Tuesday, December 10, 2019

Visit from the NBP

In mid-November, a rare thing happened at Palmer. The Lawrence M. Gould (LMG) is our usual supply ship and the one that brought us down here in October. But the program also leases an even larger vessel, the Nathaniel B. Palmer (NBP) that typically traverses the peninsula with scientists whose projects require that they be on boats rather than using Palmer as a land base.

I posted a picture of both the vessels docked in a row on the pier at Punta Arenas when I was first coming down here. But it's been almost 20 years since they were both at Palmer at the same time. But due to the need to drop a couple of scientists off at Palmer at a time when the LMG happened to be here, we got a dual LMG/NBP visit. It was pretty cool to see.

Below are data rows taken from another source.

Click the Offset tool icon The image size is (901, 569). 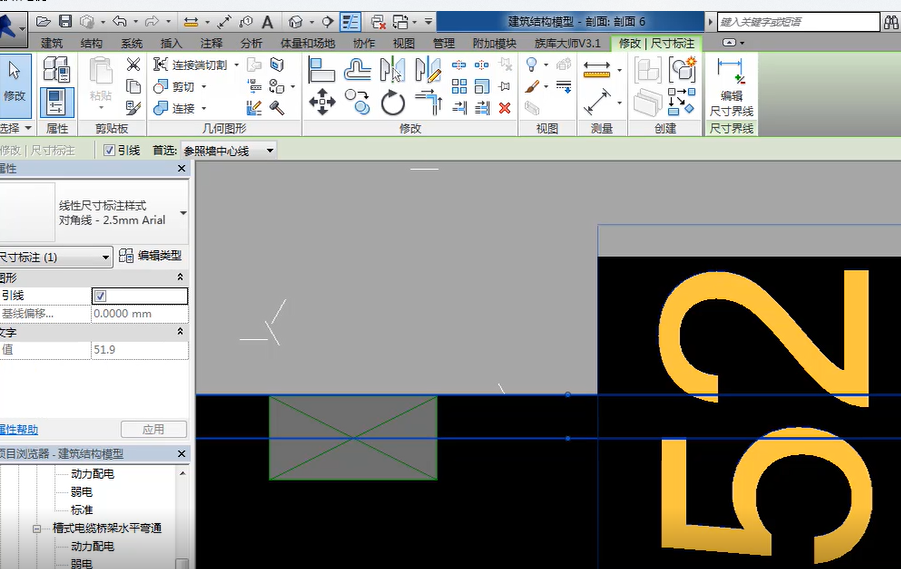(357, 70)
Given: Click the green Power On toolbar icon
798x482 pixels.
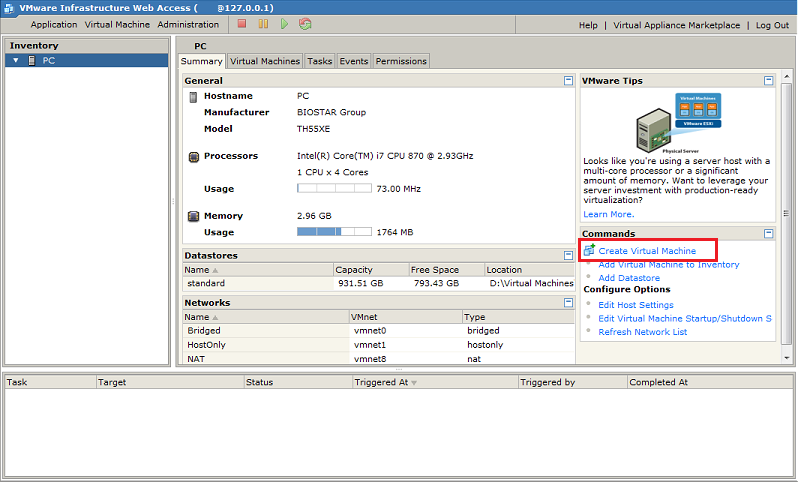Looking at the screenshot, I should (284, 24).
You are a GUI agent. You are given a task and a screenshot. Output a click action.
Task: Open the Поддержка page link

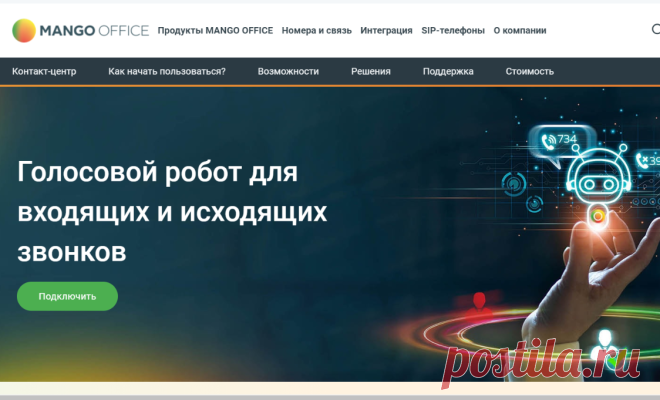pyautogui.click(x=448, y=71)

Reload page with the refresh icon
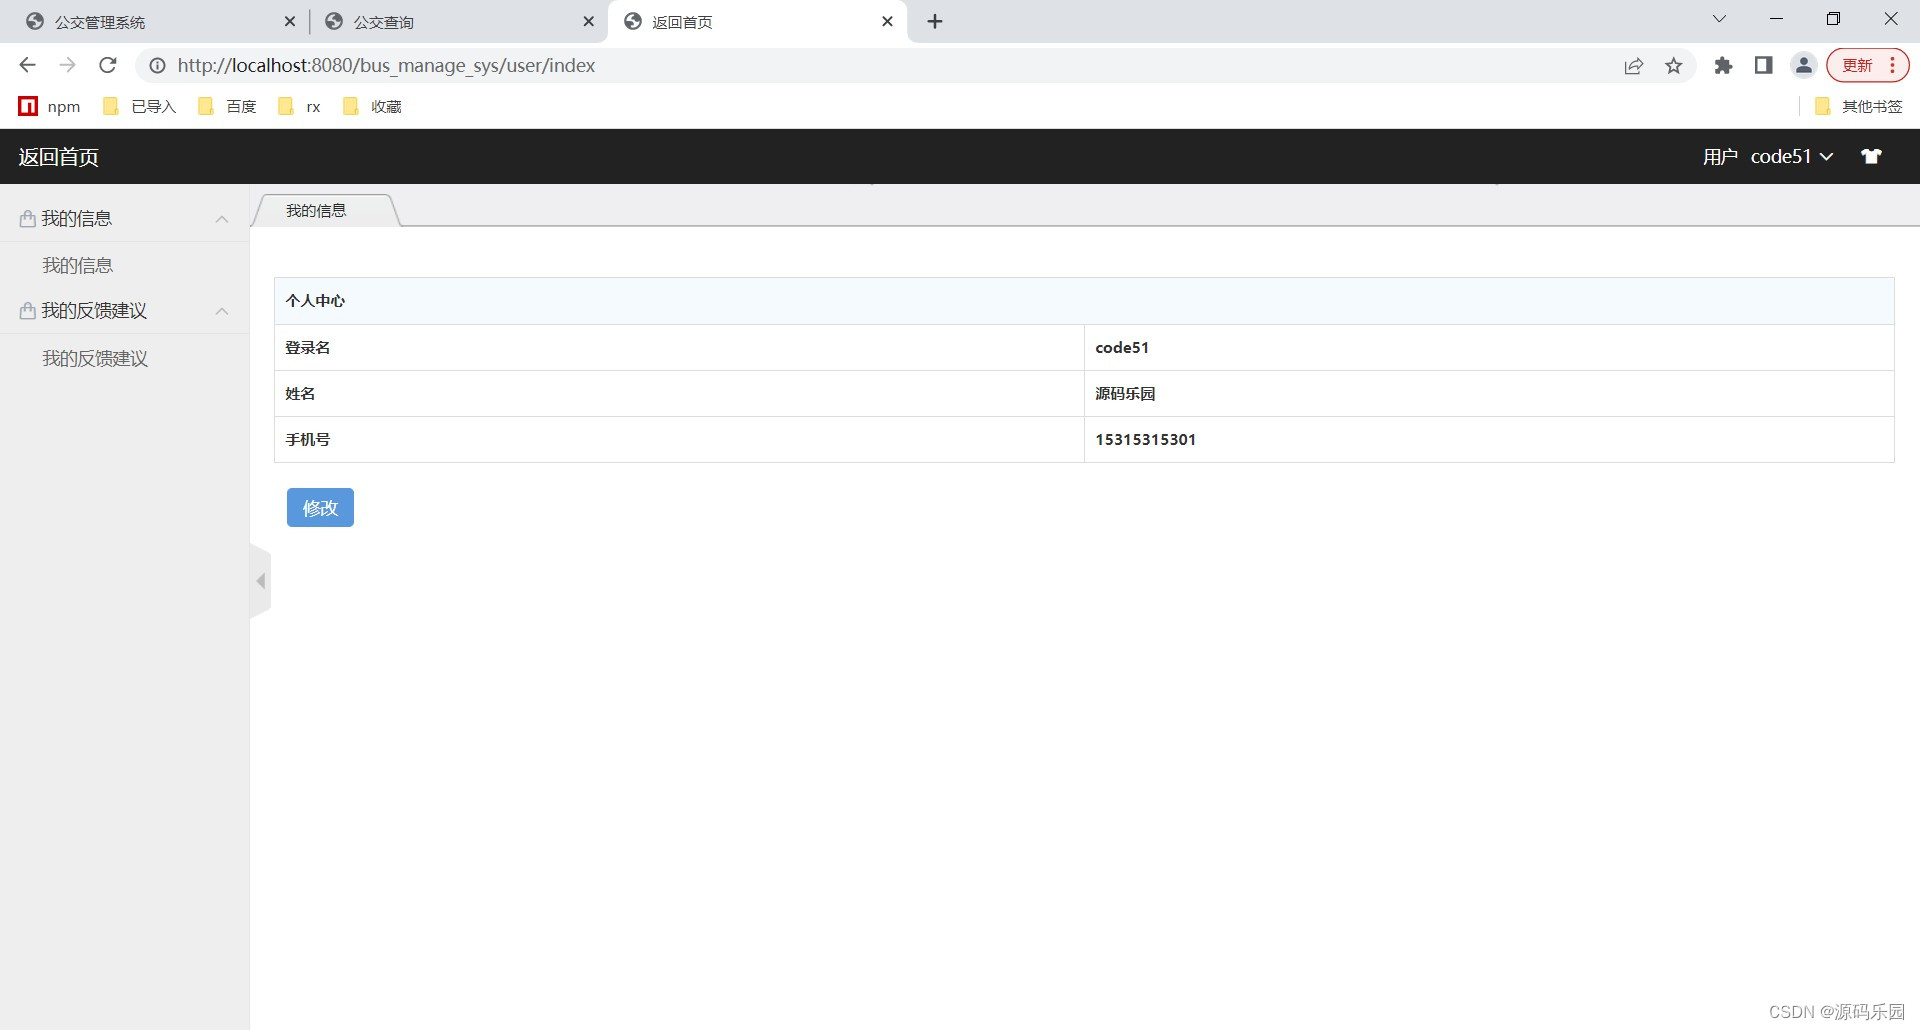coord(107,65)
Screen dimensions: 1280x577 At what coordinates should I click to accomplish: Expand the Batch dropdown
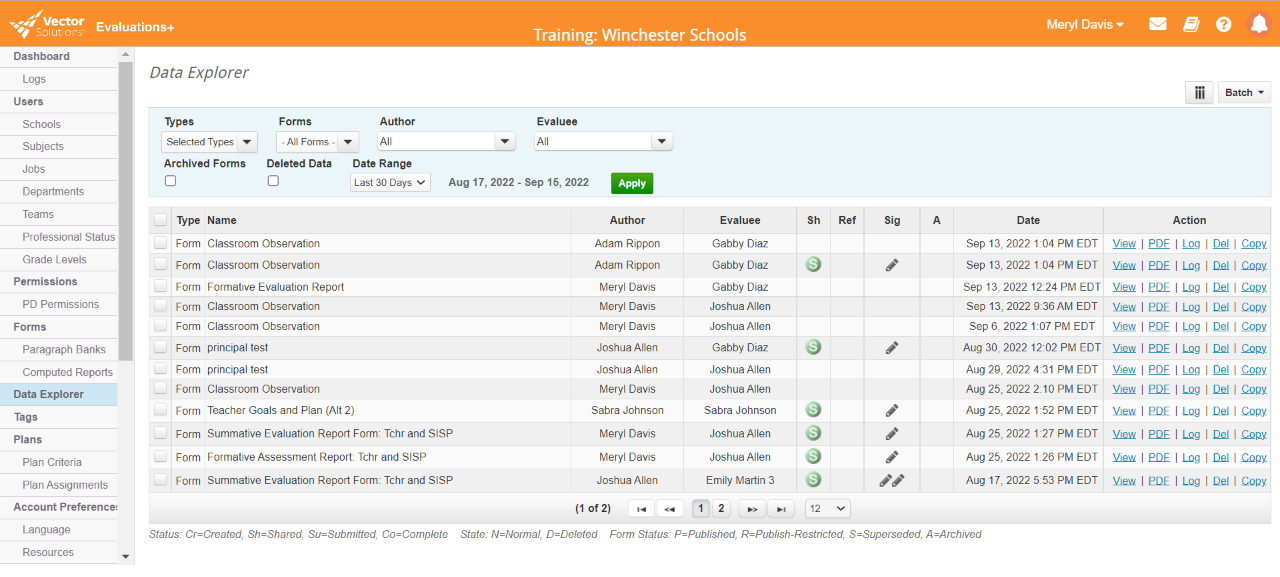(1243, 91)
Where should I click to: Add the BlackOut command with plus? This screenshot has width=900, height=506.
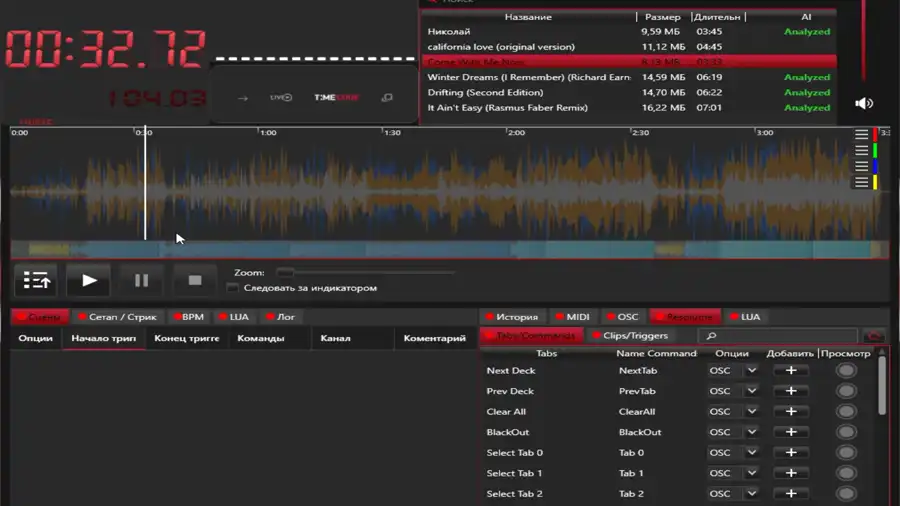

The ships tied up to each other and put down a gangway between the two that we could cross to take tours of the NBP.



It's only a few dozen feet longer than the LMG, but it feels SO much bigger, and is definitely taller, so that it gave a really nice novel view of Hero Inlet.


 I guess I'm just really not great at staying in one place for a very long time, because it even felt jarring and amazing to me to look out at the same view that we can see from Palmer, but just be a little bit higher and out in the water than we are usually. At the time I had only been at Palmer for about six weeks, but it had been such a crazy six weeks it had felt MUCH longer, and even the smallest change in perspective at that point was very, very welcome!






Saturday, December 7, 2019

Room with a view

Not too shabby! 

AND I had my room to myself for the first two months here, for which I'm crazy grateful.

It's a joy for me in the morning (or at night) to pull up the blinds and see what is happening in this little corner of the world today.




There's all these other windows around station, too, where you just walk by and it's breath-taking. You see this stuff, and no matter what work craziness is going on, realize: not a bad day!


Wednesday, December 4, 2019

Local friends

One of the fun things about still having so much sea ice around for the first few weeks here is that there were seals hanging out and about. With their babies!


Our most ubiquitous animal friends are sheathbills, very curious, white birds that hang out with us almost all the time, will eat anything we let them (from the cover of the hot tub to our poop as it comes out of the station outfall pipe), and leave their adorable footprints everywhere.


They tend to pair up and (at least when they have not been hanging out by the outfall and are wearing that evidence on their feathers) can be quite adorable as they bob around station, checking out all the action and bobbing their heads around everywhere.


Once the sea ice broke up a bit, the animal visits to station multiplied exponentially. Penguins started hopping up on the rocks down by the pier to hang out for a bit...


...a baby elephant seal decided the side of the boat house was fantastic place to rest for a weekend...


...and some sea stars were visible alongside the dock ramp.


I have to admit, predictable as it is, the penguins are my favorite. They are just so endlessly entertaining to watch. The way they move is so funny and endearing and awkward, and they just seem so cheerful and optimistic. I just love it.